Martin Weller (2010) investigates the “centralization dilemma” for IT departments in educational institutions. He proposes “that we move away from a centralised learning environment to a more distributed personal learning environment, which is constituted from a variety of existing third party tools” (p.3). At the same time Weller sees a natural tension between innovative educators who want a more liberal technological policy and the institutional reflex to control the technological environment. Weller concludes with a solomonic advice one should keep in mind for the next IT-department meeting. “This tension is not necessarily a negative force … forces the ‘centralists’ to engage with new technologies and to improve existing offerings, while making the ‘decentralists’ aware of many of the subtle issues around institutional responsibility and support” (p.8.).

This Week’s Elluminate Conference with Martin Weller

Today’s Elluminate Web conference attracted approximately 95 participants and featured keynote speaker Martin Weller, Professor of Educational Technology at the Open University. Martin frequently writes about educational media, open access and e-learning pedagogy in his personal blog “The Ed Techie.” He talked about how new tools like blogging and other social software applications change research and publication practices, as well as induce new forms of knowledge creation, for example crowdsourcing.

“I don’t really believe in the Net generation stuff,” said Martin. “Start using Twitter or the university will close down. That’s too simplistic. But social software will influence your academic practice, whether you use it or not.”

Further information and reflections of these questions can be found in the Social:Learn Project by the Open University.

2 Responses

  1. […] Ich kann auch dieses Mal nur unregelmäßig bei PLENK2010 vorbeischauen.

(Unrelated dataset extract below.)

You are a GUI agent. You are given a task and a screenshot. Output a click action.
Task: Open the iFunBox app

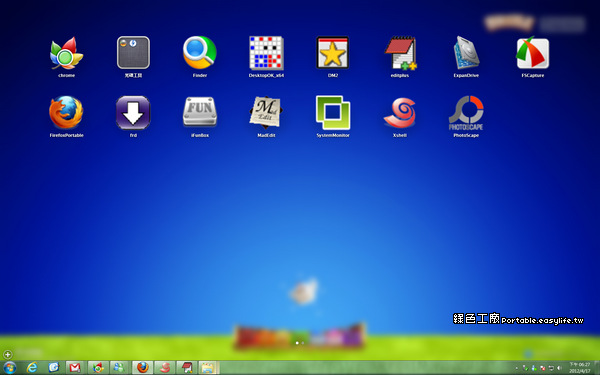point(200,112)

Um so mehr freue ich mich über Artikel wie diesen von Stefanie Panke, die gleich die ersten beiden Wochen dieses Open Courses zusammenfasst (… und ihr PLENK2010-Abenteuer gleich in einem Comic-Strip festgehalten hat!). In der ersten Woche ging es darum, über die eigene persönliche Lernumgebung (PLE) nachzudenken, was viele Teilnehmer offensichtlich bildlich gelöst haben; in der zweiten (laufenden) Woche geht es um das Verhältnis von institutioneller Infrastruktur und PLE. Gestern gab es zu diesem Thema eine Session mit Martin Weller (Open University), an der ich eigentlich teilnehmen wollte … Stefanie Panke, Educational Technology & Change (ETC), 22. September 2010 […]

  2. Stefanie,
    Wow! I keep returning to your site because I like the way you have set it up and I like the way you are processing and presenting the content that you review.
    I wonder:
    How did you get the tabs along the top?
    Where did you get the comics?
    Good links to good people…Prensky, Keller, Cormier, Downes, Siemens, Zimmerman, Drexler, Aldrich, … and events.
    The content:
    The concept of PLE is one that is evolving, as people use and learn to use the new and emerging technologies. In curating the content from this group over time, I am able to better understand how to use the various affordances (content, technologies, etc) on the Internet to create a PLE that suits my personal/professional needs. I do see the distinction between the PLE and the LMS systems. These systems are designed for different purposes. The LMS is designed to support institutional goals. The PLE is designed by a learner to address a personal or professional goal. I learn from PLE, which suggests that the PLE is designed to support the learning of others. Clearly, those who are proficient using technology are educating others in PLENK 2010. Thank you.